Use PowerShell to generate a list of files and directories

YetAnotherRandomUser picture YetAnotherRandomUser · Dec 12, 2014 · Viewed 57.7k times · Source

I'm writing a PowerShell script to make several directories and copy a bunch of files together to "compile" some technical documentation. I'd like to generate a manifest of the files and directories as part of the readme file, and I'd like PowerShell to do this, since I'm already working in PowerShell to do the "compiling".

I've done some searching already, and it seems that I need to use the cmdlet "Get-ChildItem", but it's giving me too much data, and I'm not clear on how to format and prune out what I don't want to get my desired results.

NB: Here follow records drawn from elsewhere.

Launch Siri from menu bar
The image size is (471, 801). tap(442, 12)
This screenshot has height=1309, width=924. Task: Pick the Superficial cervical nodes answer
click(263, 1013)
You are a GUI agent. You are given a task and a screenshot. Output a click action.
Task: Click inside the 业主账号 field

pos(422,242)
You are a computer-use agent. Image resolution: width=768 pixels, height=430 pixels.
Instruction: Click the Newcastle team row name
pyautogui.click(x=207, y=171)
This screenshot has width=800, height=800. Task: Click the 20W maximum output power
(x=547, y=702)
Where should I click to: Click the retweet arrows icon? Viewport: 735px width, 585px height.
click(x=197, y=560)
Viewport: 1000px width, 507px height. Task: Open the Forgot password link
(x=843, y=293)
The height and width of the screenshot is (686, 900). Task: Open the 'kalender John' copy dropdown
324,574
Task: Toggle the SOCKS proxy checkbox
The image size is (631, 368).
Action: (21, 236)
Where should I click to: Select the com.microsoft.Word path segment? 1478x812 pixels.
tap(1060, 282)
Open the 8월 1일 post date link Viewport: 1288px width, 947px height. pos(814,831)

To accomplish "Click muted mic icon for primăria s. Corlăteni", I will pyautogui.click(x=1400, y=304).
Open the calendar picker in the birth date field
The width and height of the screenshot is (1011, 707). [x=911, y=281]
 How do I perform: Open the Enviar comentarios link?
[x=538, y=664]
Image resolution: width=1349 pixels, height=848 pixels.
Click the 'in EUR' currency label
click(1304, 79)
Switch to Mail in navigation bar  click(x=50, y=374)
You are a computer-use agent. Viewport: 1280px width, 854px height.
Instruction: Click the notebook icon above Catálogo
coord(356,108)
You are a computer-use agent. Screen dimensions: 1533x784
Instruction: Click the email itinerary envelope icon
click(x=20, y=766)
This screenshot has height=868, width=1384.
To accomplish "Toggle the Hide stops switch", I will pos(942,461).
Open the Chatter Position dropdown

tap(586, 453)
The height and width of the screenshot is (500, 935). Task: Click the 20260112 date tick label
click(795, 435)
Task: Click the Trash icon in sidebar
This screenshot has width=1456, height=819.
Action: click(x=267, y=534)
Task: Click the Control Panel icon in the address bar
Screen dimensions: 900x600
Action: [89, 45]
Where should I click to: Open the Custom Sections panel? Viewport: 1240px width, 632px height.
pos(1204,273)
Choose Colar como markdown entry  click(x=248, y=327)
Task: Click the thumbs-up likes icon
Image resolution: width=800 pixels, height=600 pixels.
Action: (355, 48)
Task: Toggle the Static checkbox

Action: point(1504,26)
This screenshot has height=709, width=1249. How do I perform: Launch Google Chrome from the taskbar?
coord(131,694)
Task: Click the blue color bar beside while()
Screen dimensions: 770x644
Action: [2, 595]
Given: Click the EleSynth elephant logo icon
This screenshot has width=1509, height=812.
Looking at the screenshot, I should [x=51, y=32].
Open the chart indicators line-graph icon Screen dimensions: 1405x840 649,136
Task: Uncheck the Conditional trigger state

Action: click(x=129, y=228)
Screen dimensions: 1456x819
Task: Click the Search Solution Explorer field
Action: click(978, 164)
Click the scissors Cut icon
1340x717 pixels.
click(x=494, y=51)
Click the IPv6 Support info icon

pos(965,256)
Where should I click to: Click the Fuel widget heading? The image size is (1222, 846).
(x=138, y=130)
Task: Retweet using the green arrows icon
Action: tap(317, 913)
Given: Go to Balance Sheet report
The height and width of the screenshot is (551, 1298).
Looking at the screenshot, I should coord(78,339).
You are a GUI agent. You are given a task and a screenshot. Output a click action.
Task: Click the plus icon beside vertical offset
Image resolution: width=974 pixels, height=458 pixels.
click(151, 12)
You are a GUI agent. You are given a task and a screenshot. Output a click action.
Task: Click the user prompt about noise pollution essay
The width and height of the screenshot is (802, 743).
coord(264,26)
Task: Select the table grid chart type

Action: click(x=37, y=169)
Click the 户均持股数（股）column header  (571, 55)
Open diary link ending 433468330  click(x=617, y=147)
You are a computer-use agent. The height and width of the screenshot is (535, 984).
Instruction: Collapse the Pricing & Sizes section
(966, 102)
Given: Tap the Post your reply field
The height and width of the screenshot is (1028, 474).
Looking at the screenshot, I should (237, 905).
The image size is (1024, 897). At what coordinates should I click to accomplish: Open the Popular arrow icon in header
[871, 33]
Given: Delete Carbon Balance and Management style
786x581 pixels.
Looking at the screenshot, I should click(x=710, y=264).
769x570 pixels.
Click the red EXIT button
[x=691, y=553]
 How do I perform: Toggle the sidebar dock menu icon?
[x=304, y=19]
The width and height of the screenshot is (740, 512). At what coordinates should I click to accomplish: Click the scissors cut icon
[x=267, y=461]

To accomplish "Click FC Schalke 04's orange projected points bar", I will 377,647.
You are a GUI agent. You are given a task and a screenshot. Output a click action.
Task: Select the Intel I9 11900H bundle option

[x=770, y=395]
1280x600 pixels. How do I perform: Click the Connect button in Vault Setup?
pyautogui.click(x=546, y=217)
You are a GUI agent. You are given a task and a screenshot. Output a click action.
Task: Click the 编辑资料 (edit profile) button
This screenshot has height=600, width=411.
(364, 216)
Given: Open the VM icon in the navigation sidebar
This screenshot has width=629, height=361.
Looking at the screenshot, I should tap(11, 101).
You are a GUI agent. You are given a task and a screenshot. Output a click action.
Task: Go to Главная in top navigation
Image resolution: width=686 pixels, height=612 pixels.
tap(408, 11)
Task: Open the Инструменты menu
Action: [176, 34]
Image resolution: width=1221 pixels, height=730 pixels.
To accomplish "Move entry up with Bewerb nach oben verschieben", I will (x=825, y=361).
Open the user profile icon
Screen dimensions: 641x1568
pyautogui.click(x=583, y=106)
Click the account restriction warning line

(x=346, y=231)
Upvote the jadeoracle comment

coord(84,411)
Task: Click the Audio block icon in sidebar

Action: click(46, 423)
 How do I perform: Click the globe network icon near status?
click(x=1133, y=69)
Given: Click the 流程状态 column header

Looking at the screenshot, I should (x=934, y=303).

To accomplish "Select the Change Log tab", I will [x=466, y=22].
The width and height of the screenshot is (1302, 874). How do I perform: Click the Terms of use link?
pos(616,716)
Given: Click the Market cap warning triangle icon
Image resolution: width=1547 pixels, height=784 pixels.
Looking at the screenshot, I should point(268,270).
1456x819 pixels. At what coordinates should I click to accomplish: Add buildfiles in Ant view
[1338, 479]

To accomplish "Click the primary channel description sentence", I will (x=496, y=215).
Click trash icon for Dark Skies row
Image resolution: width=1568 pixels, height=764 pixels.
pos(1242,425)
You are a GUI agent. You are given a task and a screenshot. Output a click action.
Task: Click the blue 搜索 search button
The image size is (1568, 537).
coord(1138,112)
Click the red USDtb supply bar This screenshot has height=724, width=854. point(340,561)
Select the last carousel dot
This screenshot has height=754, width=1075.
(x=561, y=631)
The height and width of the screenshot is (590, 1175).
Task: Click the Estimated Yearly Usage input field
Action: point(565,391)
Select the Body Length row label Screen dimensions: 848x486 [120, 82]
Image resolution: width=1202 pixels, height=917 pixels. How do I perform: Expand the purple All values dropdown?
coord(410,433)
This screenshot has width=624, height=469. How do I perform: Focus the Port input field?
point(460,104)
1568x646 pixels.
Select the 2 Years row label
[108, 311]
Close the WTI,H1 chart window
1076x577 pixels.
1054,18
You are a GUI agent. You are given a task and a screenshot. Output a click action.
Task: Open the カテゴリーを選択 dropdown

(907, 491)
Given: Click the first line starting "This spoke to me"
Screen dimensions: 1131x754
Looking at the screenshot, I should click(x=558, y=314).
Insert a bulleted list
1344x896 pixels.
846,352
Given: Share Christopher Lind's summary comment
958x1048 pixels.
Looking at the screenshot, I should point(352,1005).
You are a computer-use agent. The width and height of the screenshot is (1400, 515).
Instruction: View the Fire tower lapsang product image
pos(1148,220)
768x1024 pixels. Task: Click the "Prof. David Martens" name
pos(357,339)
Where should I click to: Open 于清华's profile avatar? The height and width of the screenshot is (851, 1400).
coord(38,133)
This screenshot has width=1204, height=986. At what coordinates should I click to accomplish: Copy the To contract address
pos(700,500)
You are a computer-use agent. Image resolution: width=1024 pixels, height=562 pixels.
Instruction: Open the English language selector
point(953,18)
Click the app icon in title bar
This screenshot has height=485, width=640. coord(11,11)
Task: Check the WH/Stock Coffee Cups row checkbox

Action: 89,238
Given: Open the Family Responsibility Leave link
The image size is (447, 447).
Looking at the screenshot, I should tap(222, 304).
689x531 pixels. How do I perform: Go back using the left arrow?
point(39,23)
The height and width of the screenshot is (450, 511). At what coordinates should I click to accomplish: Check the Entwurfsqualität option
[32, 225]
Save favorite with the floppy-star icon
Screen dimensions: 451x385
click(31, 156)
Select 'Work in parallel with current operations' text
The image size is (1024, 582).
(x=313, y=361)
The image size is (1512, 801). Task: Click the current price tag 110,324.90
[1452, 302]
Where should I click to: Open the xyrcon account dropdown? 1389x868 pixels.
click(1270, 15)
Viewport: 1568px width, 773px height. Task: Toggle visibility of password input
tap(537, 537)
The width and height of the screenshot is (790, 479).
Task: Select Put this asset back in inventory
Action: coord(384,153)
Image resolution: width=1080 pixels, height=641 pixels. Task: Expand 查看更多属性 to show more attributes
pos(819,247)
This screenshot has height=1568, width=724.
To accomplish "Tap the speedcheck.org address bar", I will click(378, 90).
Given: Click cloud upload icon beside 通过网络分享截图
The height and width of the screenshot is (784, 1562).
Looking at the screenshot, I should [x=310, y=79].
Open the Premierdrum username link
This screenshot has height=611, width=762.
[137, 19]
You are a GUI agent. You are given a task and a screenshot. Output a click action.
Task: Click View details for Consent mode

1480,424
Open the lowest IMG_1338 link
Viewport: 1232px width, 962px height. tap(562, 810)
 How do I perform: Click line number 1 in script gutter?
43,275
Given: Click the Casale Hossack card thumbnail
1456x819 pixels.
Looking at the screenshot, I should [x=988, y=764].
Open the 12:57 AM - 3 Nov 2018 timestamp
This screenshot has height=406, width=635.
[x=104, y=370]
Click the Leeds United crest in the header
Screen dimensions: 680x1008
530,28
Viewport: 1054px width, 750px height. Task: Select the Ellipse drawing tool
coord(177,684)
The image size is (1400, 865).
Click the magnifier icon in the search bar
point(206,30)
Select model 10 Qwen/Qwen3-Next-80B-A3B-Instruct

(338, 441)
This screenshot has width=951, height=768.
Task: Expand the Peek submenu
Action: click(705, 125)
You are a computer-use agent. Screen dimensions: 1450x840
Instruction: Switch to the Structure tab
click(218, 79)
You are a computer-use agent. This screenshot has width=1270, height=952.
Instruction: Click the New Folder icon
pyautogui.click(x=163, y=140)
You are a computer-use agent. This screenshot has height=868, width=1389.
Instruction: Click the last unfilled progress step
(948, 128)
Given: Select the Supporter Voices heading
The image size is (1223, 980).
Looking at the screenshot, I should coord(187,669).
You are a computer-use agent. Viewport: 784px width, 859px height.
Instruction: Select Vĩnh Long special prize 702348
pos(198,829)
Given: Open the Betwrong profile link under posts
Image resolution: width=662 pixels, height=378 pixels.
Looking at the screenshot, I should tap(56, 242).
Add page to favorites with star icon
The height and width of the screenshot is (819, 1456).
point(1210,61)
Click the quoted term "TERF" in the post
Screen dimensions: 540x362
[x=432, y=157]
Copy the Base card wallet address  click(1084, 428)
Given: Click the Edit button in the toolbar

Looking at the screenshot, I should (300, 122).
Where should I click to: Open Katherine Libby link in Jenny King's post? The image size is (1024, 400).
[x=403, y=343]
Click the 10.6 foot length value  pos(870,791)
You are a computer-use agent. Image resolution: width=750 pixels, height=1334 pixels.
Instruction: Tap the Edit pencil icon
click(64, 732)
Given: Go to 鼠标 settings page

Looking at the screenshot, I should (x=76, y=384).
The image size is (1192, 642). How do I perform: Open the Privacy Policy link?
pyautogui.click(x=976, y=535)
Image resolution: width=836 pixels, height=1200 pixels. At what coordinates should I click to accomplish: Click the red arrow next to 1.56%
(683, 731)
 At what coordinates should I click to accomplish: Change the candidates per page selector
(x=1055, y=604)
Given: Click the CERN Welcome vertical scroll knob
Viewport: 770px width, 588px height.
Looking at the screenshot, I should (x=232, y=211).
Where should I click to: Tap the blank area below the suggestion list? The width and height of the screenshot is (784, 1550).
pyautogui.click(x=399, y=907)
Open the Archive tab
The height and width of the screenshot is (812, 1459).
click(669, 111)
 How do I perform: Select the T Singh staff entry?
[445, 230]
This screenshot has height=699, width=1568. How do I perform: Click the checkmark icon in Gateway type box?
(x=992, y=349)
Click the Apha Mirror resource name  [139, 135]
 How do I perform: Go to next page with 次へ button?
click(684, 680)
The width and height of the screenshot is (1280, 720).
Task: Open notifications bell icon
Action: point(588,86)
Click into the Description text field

I would like an output similar to this:

Directory
     file
     file
     file
Directory
     file
     file
     file
     Subdirectory
          file
          file
          file

or maybe something like this:

+---FinGen
|   \---doc
+---testVBFilter
|   \---html
\---winzip

In other words, some kind of basic visual ASCII representation of the tree structure with the directory and file names and nothing else. I have seen programs that do this, but I am not sure if PowerShell can do this.

Can PowerShell do this? If so, would Get-ChildItem be the right cmdlet?

Answer

Matt picture Matt · Dec 12, 2014

In your particular case what you want is Tree /f. You have a comment asking how to strip out the part at the front talking about the volume, serial number, and drive letter. That is possible filtering the output before you send it to file.

$Path = "C:\temp"
Tree $Path /F | Select-Object -Skip 2 | Set-Content C:\temp\output.tkt

Tree's output in the above example is a System.Array which we can manipulate. Select-Object -Skip 2 will remove the first 2 lines containing that data. Also, If Keith Hill was around he would also recommend the PowerShell Community Extensions(PSCX) that contain the cmdlet Show-Tree. Download from here if you are curious. Lots of powerful stuff there.